• EXTRACTED RECORDS:
>>

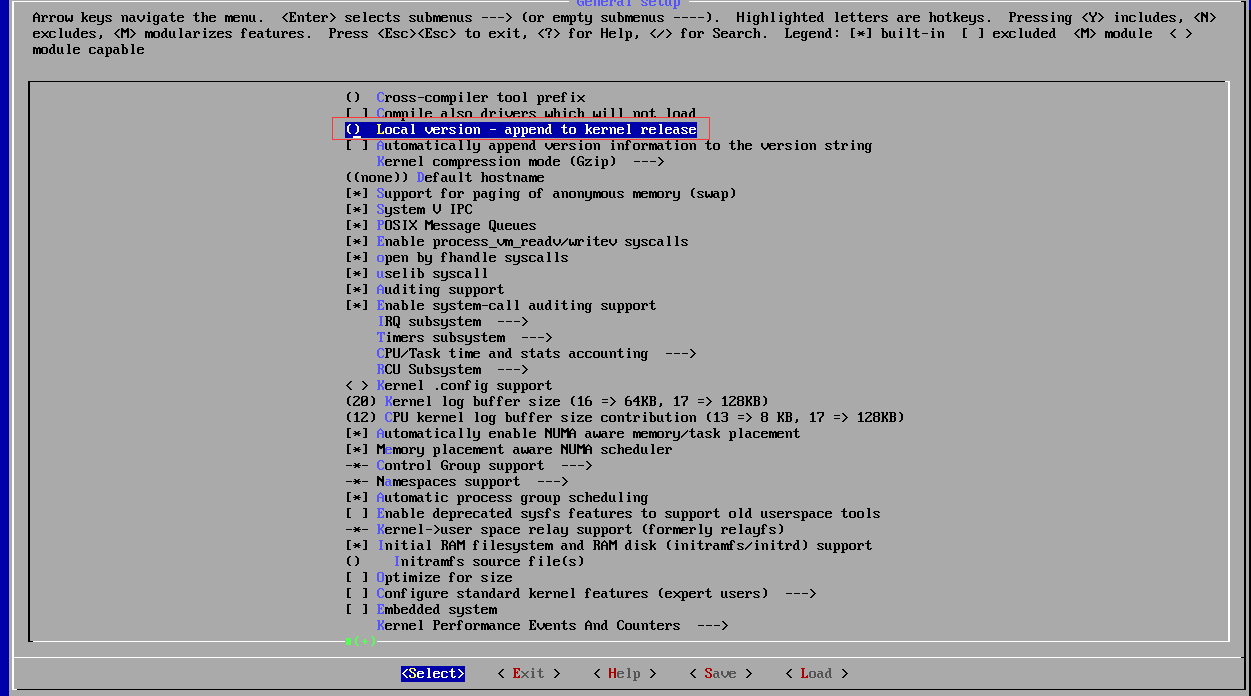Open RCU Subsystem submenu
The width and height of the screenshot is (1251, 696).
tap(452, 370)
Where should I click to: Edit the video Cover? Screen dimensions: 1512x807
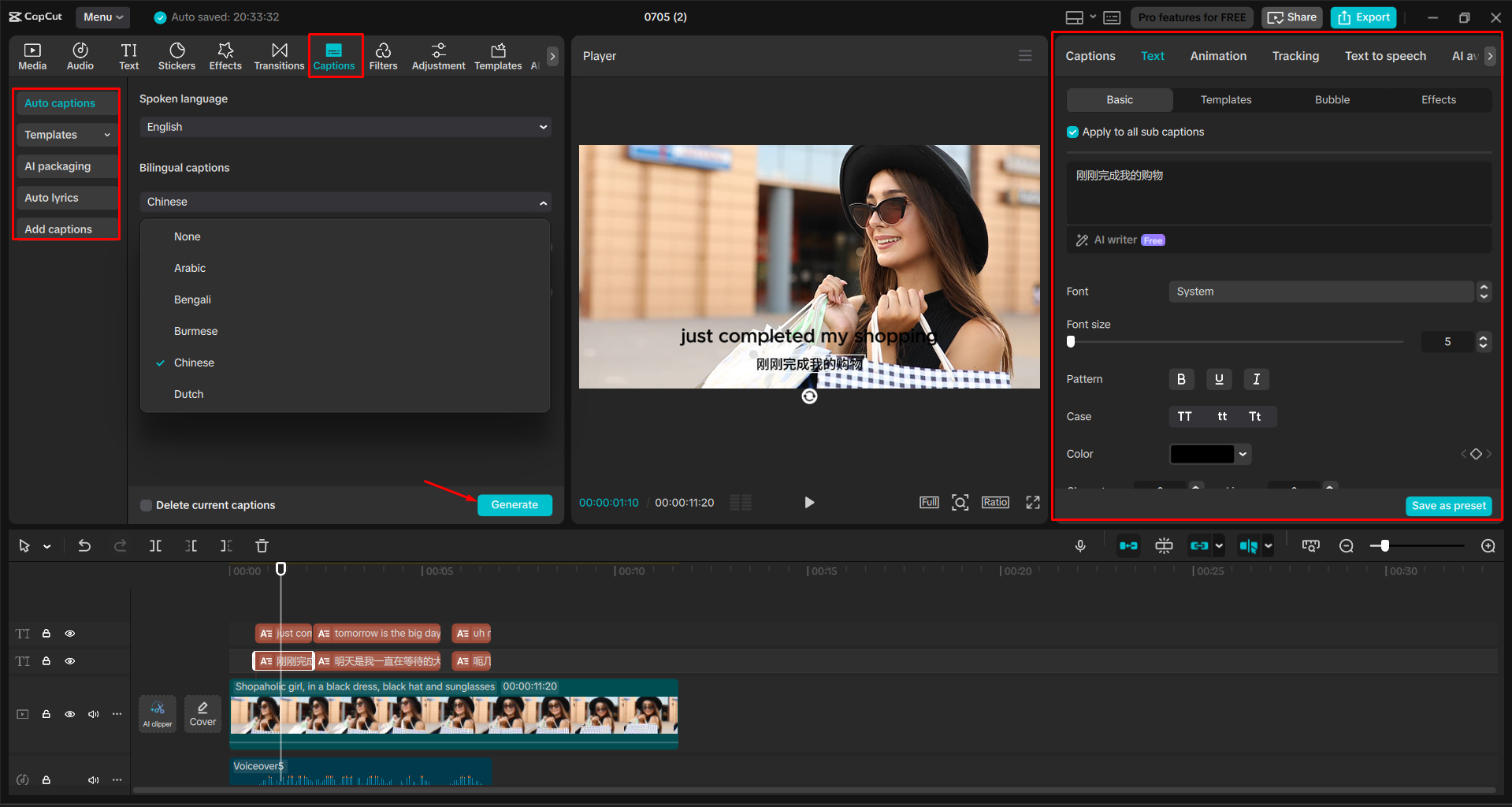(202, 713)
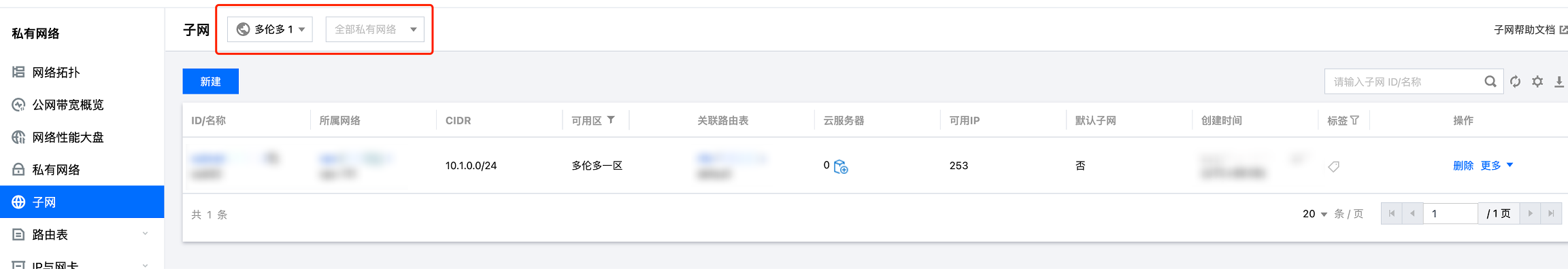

<<

• THE REQUEST:
Copy out every line of the records above word for word, omitting the pictures.

• CORRECT RESPONSE:
Open RCU Subsystem submenu
The width and height of the screenshot is (1251, 696).
tap(452, 370)
Where should I click to: Edit the video Cover? Screen dimensions: 1512x807
(202, 713)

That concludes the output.